* ИСХОДНЫЙ ТЕКСТ:

Сокровища кочевника. Париж и далее везде — страница 45 из 67

В «Русской мысли» была первая французская публикация обо мне как о коллекционере исторического костюма, после чего Арина Гинзбург пригласила меня туда в качестве внештатного автора статей о культуре и моде. Я написал десятки статей и очень много некрологов, они мне так легко даются – на балерин, художников, артистов… Как только кто-то уходил, мне звонили – быстро пишите некролог!


Но вернемся к Галине Вишневской. Как я уже сказал, главы из ее книги «Галина» печатались в «Русской мысли» на протяжении нескольких месяцев. Каждую неделю по главе. Галина Павловна писала метко и хлестко. Воспоминания получились очень правдивыми. «Галина» моментально стала бестселлером и была переведена на английский, французский, немецкий, итальянский и даже японский языки. Свой экземпляр только что вышедшей книги я получил в подарок от редакции «Русской мысли» и мечтал подписать ее у автора. Поэтому узнав, что Кристиан Львовский собирается делать с Вишневской интервью, напросился вместе с ним.

В назначенный день и час мы пришли к дому на авеню Мандель, 42, около площади Трокадеро. В двух шагах от этого дома жила некогда Мария Каллас.

Роскошная квартира Вишневской и Ростроповича общей площадью не менее двухсот квадратных метров располагалась на втором этаже. Апартаменты поразили меня высотой потолков, размером окон, занавешенных шторами из Зимнего дворца с апплицированными по тюлю двуглавыми орлами, обилием дворцового антиквариата… (Хозяйка занавесок хвалилась тем, что сама их стирала, не доверяя прислуге.)

Галина Павловна любила все то, чего была лишена в своем голодном детстве. При этом, оказавшись в Париже, ностальгировала не по Советскому Союзу, а по царской России – по Эрмитажу, Русскому музею, Петергофу, дворцовым интерьерам, тем декорациям и той обстановке Большого театра, примадонной которого была.

Я стал бывать в гостях у Вишневской. Из-за моей довольно высокой шапки из каракульчи, напоминавшей папаху и украшенной чучелом птицы, она прозвала меня Сашка-казак.

* ЗАПИСИ НАБОРА ДАННЫХ:
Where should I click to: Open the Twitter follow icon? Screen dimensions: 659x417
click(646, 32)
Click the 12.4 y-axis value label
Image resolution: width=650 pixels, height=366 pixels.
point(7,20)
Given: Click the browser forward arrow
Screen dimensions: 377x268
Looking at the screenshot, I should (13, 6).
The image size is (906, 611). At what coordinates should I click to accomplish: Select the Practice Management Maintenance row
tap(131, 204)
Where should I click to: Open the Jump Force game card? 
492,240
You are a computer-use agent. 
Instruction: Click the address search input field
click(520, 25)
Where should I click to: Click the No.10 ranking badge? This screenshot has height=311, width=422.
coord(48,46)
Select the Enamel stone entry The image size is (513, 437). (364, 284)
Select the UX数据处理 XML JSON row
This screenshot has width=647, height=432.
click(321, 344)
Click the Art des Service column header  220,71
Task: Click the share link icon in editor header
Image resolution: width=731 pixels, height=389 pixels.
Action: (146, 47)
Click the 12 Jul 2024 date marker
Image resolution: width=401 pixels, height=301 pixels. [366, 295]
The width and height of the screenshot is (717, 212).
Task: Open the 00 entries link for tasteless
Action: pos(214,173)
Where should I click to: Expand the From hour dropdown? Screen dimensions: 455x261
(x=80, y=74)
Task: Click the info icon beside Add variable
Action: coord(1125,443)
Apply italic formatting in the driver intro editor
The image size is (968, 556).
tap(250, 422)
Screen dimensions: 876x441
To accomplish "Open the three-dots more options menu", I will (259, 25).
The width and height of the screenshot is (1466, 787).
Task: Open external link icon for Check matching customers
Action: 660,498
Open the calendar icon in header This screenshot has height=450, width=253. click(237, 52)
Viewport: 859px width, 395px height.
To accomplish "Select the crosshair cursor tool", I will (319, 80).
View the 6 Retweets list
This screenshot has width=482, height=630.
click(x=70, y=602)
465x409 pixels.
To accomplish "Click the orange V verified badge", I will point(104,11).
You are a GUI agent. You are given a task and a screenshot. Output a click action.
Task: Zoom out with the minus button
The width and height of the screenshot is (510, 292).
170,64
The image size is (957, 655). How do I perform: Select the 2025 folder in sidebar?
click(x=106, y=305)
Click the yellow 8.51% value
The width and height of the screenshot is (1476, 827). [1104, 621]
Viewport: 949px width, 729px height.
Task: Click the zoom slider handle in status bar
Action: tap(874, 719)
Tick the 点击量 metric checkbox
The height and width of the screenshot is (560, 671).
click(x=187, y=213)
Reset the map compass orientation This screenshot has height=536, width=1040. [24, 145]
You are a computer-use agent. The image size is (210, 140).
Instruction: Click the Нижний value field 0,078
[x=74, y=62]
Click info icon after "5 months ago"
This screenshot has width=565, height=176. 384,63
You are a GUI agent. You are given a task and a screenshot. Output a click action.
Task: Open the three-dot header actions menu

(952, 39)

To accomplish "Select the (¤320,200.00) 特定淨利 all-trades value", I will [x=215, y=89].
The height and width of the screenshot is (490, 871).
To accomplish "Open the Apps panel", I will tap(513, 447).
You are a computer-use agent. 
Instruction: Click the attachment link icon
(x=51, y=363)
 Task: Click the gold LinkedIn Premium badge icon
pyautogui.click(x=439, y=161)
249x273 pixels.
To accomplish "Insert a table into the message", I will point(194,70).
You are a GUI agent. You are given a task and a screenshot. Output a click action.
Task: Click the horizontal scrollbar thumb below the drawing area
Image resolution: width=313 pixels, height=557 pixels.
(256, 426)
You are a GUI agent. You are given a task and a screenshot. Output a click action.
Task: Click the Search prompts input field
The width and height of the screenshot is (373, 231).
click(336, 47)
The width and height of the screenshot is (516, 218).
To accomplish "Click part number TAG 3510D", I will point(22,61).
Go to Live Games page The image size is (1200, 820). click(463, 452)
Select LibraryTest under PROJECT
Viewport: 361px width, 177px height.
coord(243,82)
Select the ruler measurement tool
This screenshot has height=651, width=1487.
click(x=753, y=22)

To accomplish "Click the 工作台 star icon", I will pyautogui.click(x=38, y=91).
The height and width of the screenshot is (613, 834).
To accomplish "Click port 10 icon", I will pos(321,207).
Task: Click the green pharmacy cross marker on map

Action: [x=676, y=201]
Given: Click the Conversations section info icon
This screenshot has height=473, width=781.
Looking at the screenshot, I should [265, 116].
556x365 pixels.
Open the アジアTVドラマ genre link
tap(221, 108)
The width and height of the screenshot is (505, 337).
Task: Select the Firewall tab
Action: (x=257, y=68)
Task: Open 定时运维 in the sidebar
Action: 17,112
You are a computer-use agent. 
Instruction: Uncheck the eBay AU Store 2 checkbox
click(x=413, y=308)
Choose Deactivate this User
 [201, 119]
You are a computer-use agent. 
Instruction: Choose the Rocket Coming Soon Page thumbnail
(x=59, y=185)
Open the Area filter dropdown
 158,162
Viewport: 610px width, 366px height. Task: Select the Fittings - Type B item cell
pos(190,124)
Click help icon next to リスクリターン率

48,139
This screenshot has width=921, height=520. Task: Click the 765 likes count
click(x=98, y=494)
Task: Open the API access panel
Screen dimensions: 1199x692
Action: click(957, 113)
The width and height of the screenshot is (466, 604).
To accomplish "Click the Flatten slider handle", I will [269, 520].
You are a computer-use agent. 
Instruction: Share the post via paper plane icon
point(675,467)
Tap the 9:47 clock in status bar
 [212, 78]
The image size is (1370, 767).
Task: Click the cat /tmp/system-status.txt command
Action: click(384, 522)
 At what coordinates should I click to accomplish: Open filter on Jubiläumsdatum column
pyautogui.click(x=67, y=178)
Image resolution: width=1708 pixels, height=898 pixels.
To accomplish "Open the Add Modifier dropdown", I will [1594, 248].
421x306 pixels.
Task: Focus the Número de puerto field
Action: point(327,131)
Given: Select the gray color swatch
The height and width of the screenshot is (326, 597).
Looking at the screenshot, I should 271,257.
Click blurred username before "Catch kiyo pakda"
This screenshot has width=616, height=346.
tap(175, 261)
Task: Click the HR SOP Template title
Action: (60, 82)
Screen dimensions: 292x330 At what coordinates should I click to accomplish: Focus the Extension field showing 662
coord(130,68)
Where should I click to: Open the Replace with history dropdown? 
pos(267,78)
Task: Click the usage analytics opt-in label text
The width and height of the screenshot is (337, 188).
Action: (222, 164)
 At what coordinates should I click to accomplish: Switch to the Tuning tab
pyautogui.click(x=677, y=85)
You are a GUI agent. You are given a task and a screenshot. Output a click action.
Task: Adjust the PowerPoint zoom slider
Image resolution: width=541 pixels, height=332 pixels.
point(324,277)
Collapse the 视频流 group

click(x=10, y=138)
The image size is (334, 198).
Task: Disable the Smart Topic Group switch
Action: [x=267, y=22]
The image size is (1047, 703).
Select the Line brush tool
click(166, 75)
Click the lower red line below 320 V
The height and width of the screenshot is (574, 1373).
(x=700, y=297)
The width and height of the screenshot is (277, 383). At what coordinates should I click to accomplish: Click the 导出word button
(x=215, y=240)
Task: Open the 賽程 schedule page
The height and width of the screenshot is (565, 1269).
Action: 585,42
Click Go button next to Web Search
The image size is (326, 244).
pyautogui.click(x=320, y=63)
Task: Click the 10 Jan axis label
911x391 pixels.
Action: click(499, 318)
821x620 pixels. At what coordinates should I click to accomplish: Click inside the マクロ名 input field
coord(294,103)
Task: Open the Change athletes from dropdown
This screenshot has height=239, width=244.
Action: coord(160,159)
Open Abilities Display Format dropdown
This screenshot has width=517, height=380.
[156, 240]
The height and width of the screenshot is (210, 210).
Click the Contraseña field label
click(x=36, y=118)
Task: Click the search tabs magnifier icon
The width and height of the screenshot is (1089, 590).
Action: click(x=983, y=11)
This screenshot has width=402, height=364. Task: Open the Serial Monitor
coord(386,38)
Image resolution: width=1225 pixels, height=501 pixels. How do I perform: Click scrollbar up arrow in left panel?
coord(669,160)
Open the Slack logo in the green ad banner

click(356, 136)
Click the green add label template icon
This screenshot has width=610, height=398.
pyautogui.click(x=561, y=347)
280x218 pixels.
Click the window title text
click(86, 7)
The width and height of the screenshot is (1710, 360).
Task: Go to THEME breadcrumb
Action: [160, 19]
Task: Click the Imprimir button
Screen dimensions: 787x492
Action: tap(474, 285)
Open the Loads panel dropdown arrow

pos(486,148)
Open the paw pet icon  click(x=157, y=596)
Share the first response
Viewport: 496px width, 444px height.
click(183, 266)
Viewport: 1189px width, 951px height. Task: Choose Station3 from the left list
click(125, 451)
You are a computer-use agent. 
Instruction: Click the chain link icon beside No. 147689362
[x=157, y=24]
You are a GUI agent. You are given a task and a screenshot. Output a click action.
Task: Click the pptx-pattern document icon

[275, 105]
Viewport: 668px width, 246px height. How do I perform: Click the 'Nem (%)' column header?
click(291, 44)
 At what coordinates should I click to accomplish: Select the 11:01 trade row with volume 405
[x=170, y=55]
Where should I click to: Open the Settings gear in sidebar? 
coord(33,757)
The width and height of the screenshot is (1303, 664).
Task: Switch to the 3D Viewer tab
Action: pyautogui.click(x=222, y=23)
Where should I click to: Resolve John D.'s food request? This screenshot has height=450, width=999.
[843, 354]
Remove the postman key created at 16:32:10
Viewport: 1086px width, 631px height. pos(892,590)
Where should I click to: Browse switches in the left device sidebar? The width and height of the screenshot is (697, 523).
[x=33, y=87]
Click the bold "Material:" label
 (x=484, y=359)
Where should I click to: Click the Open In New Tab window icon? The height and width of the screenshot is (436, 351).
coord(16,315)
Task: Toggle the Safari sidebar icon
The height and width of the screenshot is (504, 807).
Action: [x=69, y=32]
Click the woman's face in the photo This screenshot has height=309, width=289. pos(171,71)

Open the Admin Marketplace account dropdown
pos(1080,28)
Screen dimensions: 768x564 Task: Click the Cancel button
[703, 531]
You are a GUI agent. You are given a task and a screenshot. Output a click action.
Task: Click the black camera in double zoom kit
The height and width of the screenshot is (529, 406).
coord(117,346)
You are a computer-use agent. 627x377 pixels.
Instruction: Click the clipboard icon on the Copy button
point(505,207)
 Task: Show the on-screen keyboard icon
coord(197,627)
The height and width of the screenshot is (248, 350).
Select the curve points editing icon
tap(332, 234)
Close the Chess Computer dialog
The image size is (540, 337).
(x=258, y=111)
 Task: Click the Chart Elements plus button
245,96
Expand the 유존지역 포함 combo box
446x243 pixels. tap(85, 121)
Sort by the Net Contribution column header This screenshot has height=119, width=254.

* ЧТО СДЕЛАТЬ:
1 > Повторите слово в слово кусок отрывка о Галине Вишневской: всё от «Роскошная квартира Вишневской» до «прозвала меня Сашка-казак.».
2 > Оформите нумерованным списком только строки записей от той, где стоит «Given: Select the gray color swatch», до той, где стоит «pyautogui.click(x=320, y=63)», включая обе. Пустые строки пропустите.

* ОТВЕТЫ ПО ПОРЯДКУ:
1 >
Роскошная квартира Вишневской и Ростроповича общей площадью не менее двухсот квадратных метров располагалась на втором этаже. Апартаменты поразили меня высотой потолков, размером окон, занавешенных шторами из Зимнего дворца с апплицированными по тюлю двуглавыми орлами, обилием дворцового антиквариата… (Хозяйка занавесок хвалилась тем, что сама их стирала, не доверяя прислуге.)

Галина Павловна любила все то, чего была лишена в своем голодном детстве. При этом, оказавшись в Париже, ностальгировала не по Советскому Союзу, а по царской России – по Эрмитажу, Русскому музею, Петергофу, дворцовым интерьерам, тем декорациям и той обстановке Большого театра, примадонной которого была.

Я стал бывать в гостях у Вишневской. Из-за моей довольно высокой шапки из каракульчи, напоминавшей папаху и украшенной чучелом птицы, она прозвала меня Сашка-казак.

2 >
1. Given: Select the gray color swatch
2. The height and width of the screenshot is (326, 597).
3. Looking at the screenshot, I should 271,257.
4. Click blurred username before "Catch kiyo pakda"
5. This screenshot has width=616, height=346.
6. tap(175, 261)
7. Task: Click the HR SOP Template title
8. Action: (60, 82)
9. Screen dimensions: 292x330 At what coordinates should I click to accomplish: Focus the Extension field showing 662
10. coord(130,68)
11. Where should I click to: Open the Replace with history dropdown? 
12. pos(267,78)
13. Task: Click the usage analytics opt-in label text
14. The width and height of the screenshot is (337, 188).
15. Action: (222, 164)
16.  At what coordinates should I click to accomplish: Switch to the Tuning tab
17. pyautogui.click(x=677, y=85)
18. You are a GUI agent. You are given a task and a screenshot. Output a click action.
19. Task: Adjust the PowerPoint zoom slider
20. Image resolution: width=541 pixels, height=332 pixels.
21. point(324,277)
22. Collapse the 视频流 group
23. click(x=10, y=138)
24. The image size is (334, 198).
25. Task: Disable the Smart Topic Group switch
26. Action: [x=267, y=22]
27. The image size is (1047, 703).
28. Select the Line brush tool
29. click(166, 75)
30. Click the lower red line below 320 V
31. The height and width of the screenshot is (574, 1373).
32. (x=700, y=297)
33. The width and height of the screenshot is (277, 383). At what coordinates should I click to accomplish: Click the 导出word button
34. (x=215, y=240)
35. Task: Open the 賽程 schedule page
36. The height and width of the screenshot is (565, 1269).
37. Action: 585,42
38. Click Go button next to Web Search
39. The image size is (326, 244).
40. pyautogui.click(x=320, y=63)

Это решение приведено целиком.